Her düştüğümde daha çok çalıştım

Güncelleme Tarihi:

Her düştüğümde daha çok çalıştım
Oluşturulma Tarihi: Temmuz 19, 2018 23:20

“Kariyerimde çok önemli dönüm noktaları var. Bir ara bırakmayı bile düşündüm. Çok kötü mağlubiyetler aldım. Ama her seferinde kendimi motive etmeyi başardım. Her düştüğümde daha çok çalıştım ve Wimbledon’da şampiyonluğa ulaştım.”

Haberin Devamı

ADI, Yankı Erel... Geçtiğimiz pazar gününe dek Türkiye’de çoğu kişi onu tanımıyordu. Ne zamanki, Fin partneri Otto Virtanen ile birlikte çift genç erkekler şampiyonluğunu kazandı, bir anda manşetlere çıktı. Wimbledon’da bu onura erişen ilk Türk olan Yankı Erel’i daha yakından tanımak ve tanıtmak amacıyla bir araya gelip sorularımızı sıraladık.

Her düştüğümde daha çok çalıştım

Henüz 17 yaşını dahi bitirmeyen genç tenisçi, sorularımıza son derece olgun yanıtlar verdi:

TENİSÇİ OLMAK İÇİN TED’DE 3 YIL YATILI KALDIM
Önce seni tanıyalım. Yankı Erel kimdir?
Annem ve babam tenis oynuyordu. 6 yaşında onların teşvik etmesiyle tenisle tanıştım. İlk hocam İsmail Ata’ydı. Oradan İzmir’e geçtik. 6 ay kadar Karşıyaka Kulübü’nde Serdar Sütçü ile çalıştım. Ardından Bursa’ya geçtik ve 1.5 yıl Altın Ceylan Kulübü’nde tenis oynadım. Ailem Bursa’da kaldı, ben de İstanbul’da TED Kulübü’ne geçiş yaptım. TED’de 3 yıl yatılı kaldım. 2014-15 yıllarında da Garanti Koza Tenis Akademisi’ne geldim. Hâlâ da burada çalışmaya devam ediyorum.

Haberin Devamı

BIRAKMAYI DÜŞÜNDÜĞÜM ZAMANLAR OLDU
Bu noktaya gelmek için nasıl bir yol izledin?
Dönüm noktalarım o kadar çok ki. En büyük dönüm noktam 11 yaşında TED’e gelmek için ailemden ayrılmaktı. Bir ara tenisi bırakmayı bile düşündüm. Çok kötü mağlubiyetler aldım, kazansam ilk 10’a gireceğim maçları hep kaybettim. Ama
her seferinde ‘Bunda da bir hayır vardır’ diyerek kendimi motive etmeyi başardım. Her düştüğüm anda daha da çok çalıştım. Bırakmayı düşündüğüm tenise daha da çok sarıldım ve şeytanın bacağını Wimbledon’da kırdım.

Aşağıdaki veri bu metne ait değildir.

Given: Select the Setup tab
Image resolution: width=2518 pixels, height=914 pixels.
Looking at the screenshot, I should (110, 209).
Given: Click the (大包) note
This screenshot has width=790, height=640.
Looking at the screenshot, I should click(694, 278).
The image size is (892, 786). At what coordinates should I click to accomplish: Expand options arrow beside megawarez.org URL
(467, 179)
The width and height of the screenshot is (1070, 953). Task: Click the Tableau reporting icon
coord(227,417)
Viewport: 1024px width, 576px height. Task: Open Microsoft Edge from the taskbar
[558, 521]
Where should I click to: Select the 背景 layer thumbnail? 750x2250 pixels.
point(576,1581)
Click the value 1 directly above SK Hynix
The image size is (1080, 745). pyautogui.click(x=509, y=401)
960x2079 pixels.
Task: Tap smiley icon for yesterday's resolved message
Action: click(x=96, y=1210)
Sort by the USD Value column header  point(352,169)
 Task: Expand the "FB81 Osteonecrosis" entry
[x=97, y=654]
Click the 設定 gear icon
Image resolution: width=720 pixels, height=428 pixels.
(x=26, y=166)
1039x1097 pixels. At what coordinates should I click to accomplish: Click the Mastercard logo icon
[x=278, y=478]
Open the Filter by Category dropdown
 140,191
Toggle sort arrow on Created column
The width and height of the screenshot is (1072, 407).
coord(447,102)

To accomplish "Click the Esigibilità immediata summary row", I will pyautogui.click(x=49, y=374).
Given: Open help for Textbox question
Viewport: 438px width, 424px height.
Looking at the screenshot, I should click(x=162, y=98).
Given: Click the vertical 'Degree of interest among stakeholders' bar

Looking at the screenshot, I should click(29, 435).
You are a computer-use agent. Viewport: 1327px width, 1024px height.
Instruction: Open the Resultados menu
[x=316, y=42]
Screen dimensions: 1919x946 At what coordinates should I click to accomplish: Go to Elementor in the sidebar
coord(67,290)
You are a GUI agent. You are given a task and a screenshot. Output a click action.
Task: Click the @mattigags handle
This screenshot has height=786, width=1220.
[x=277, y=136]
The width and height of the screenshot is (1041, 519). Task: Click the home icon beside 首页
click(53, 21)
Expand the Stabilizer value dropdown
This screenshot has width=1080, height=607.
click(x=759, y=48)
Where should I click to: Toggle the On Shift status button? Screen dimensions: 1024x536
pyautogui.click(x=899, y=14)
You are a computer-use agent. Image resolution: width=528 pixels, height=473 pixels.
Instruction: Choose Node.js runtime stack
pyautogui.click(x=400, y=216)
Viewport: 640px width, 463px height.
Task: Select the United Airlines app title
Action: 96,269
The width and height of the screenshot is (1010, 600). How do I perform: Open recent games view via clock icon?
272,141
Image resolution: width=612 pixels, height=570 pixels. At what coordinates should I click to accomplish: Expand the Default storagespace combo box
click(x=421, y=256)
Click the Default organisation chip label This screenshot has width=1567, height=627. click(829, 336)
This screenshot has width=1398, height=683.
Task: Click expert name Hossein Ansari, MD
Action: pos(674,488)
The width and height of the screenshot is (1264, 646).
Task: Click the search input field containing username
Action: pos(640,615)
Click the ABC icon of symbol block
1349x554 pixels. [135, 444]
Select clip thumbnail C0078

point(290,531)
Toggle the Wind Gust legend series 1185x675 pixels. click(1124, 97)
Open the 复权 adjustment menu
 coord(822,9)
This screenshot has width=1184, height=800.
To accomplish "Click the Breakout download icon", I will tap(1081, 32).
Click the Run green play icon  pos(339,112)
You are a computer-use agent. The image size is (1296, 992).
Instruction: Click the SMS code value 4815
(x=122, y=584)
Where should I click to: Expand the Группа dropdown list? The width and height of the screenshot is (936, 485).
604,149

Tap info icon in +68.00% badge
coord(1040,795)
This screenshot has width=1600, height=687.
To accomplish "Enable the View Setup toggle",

SPOR BAKANLIĞI VE GARANTİ KOZA DESTEKLİYOR
Bu sporu yaparken seni en çok zorlayan olay neydi?
Maddi anlamda ailemi çok zorladım. Yıllar boyunca onlara büyük maddi külfet oluşturdum. Tenis çok pahalı ve zengin sporu. Son üç yıldır Spor Bakanlığı, Tenis Federasyonu ve Garanti Koza Tenis Akademisi’nden destek alıyorum. Şunu rahatlıkla söyleyebilirim sponsor olmadan bu sporu yapmak çok zor.

Haberin Devamı

O KADAR FAZLA RİTÜELİM VAR Kİ!..
Maçlardan önce bir ritüelin var mı?
O kadar çok ki (gülüyor). Müzik dinlemeden maça çıkamam. Motivasyon müzikleri tercihimdir.  Kortta ilk servisi atarken topu 6 kere sektiriyorum. İkinci serviste 4 kere. Returnu beklerken raketimi 6 kere çeviririm. İkincisinde 4 kere. Benche oturduğumda suyumla enerji içeceğimi yan yana koyarım. Bunlar olmazsa olmazlarım.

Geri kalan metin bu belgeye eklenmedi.